Create a new group with the given users. $users is a comma separated list of user names.

$plugin->delete_group( $group )

Delete the given group.

$plugin->grant( $group, $action, $resource )

Grant the given group or user ($group) the authorization to perform the given action ($action) on the given resource ($resource).

$plugin->revoke( $group, $action, $resource )

Revoke the given group or user ($group) the authorization to perform the given action ($action) on the given resource ($resource)

$plugin->granted

Returns a list of granted permissions

$plugin->update_group( $group, $users )

Update the given group, setting the set of users that belong to that group. The existing group membership will be replaced with the new one. $users is a comma separated list of user names.

$plugin->add_user_to_group( $group, $user )

Add the given user to the given group. If you do not implement this method, but do implement the update_group method above, then this method will get the group using users_in_group and update_group, but there is a race condition if another process updates the group between these two calls, so it is better to implement it yourself using whatever native locking mechanism you can.

This method should return the new list of users that belong to the given group.

$plugin->remove_user_from_group( $group, $user )

Remove the given user from the given group.
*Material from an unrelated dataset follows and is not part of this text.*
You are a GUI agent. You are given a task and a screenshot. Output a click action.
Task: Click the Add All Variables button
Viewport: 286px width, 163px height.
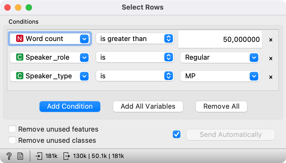coord(148,107)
If you do not implement this method, but do implement the update_group method above, then this method will get the group using users_in_group and update_group, but there is a race condition if another process updates the group between these two calls, so it is better to implement it yourself using whatever native locking mechanism you can.

This method should return the new list of users that belong to the given group.

SEE ALSO

PlugAuth, PlugAuth::Guide::Plugin

AUTHOR

Graham Ollis <gollis@sesda3.com>

COPYRIGHT AND LICENSE

This software is copyright (c) 2012 by NASA GSFC.

This is free software; you can redistribute it and/or modify it under the same terms as the Perl 5 programming language system itself.